Today is Friday/Saturday-AM, and my desire to update this site is because I'm sure I'm in the throes of the fast-paced Transgender Reinvention of the Self (that should be my debut album title). Throes I was really reluctant to embrace, because the idea of becoming "someone I'm not" was wrecking me with fear. I've been afraid of being judged for Not Being Myself these past three months, but I've ironically been avoiding being myself because of that. My tastes are evolving, and trying to shut that evolution down so I'll continue fitting into the mould I'd built for myself is stupid. I've tried my whole life to avoid being labelled and boxed in, but here I've gone and put myself in a box! I've gotten sick of myself and everything, and sick of the world, and I'd like to not be sick of something so it's time to give myself a real what-for and learn something new. (And I am, I'm getting into Formula 1 of all damn things, you couldn't have forced me to like sports a while ago, but here I am!)
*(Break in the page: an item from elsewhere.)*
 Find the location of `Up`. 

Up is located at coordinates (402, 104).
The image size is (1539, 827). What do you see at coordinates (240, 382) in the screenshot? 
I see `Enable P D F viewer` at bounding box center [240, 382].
Back to Oh Bondage! Up Yours! If you asked me four months ago what I thought about X-Ray Spex, I would've told you I love the history of punk in them but I don't dig the music because it's not my style. Well I've just listened to the whole Germfree Adolescents album and dug every damn song on there. I don't know what was holding me back before, if I was just too stressed out to appreciate their music or if I was experiencing clique mentality or what, but at least I'm really understanding how refusing to change and branch out and experience the world with fresh eyes and ears was stopping me from enjoying new things, and I can be free from that now. I don't want to go off solely blaming others for my own problems, but I don't think being caught up with the weight of the hang-ups and opinions of my parents has helped. Some things just get grandfathered in, thoughts and opinions that you hear all the time while growing up, and they weigh on you and you don't notice it until it's finally disruptive to your own life, or you experience a big life change that knocks you in the head and starts revealing tired old patterns you don't need anymore. I've always felt a little behind the curve with these sort of wake-ups that a lot of people seem to experience five years younger than I do. I'll get more into that while filling in the past eleven weeks and beyond that, but basically I've been growing without feeling like I was growing up since the first puberty, and now starting second puberty I actually feel like I'm growing up.
Anyway, now all I have to do is keep branching out. I don't want to make a whole new rut for myself when there's a wide world to explore off the beaten path.